Skip to content

Introduction

Some installations on x86-64 platforms can fail with a kernel panic. In most cases, this is due to the CPU's incompatibility with Rocky Linux.

Testing

  1. Obtain a boot image of Rocky Linux 9, Fedora, or others.

  2. Boot this live image on the machine where you want to install Rocky Linux 10.

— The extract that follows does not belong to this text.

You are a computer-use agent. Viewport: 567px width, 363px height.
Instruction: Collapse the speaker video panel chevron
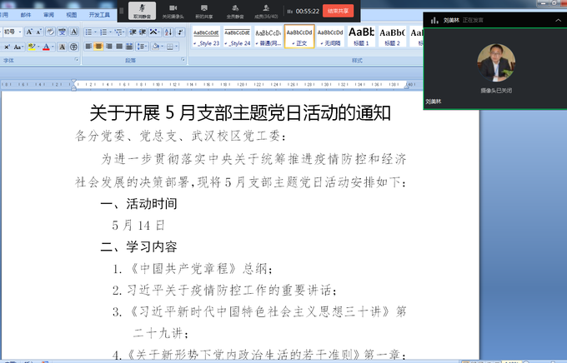point(557,19)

  3. After the boot completes, open a terminal window and run this procedure:

    /lib64/ld-linux-x86-64.so.2 --help | grep x86-64
    

    You should receive output similar to this:

    Usage: /lib64/ld-linux-x86-64.so.2 [OPTION]... EXECUTABLE-FILE [ARGS-FOR-PROGRAM...]
    This program interpreter self-identifies as: /lib64/ld-linux-x86-64.so.2
    x86-64-v4
    x86-64-v3 (supported, searched)
    x86-64-v2 (supported, searched)
    

    This output indicates the minimum required x86-64 version (v3). Installation can continue in this case. If "(supported, searched)" is missing next to the "x86-64-v3" entry, then your CPU is not compatible with Rocky Linux 10. If the test indicates that your installation can proceed and it also lists x86-64-v4 as "(supported, searched)", your CPU is well-supported for future versions of Rocky Linux.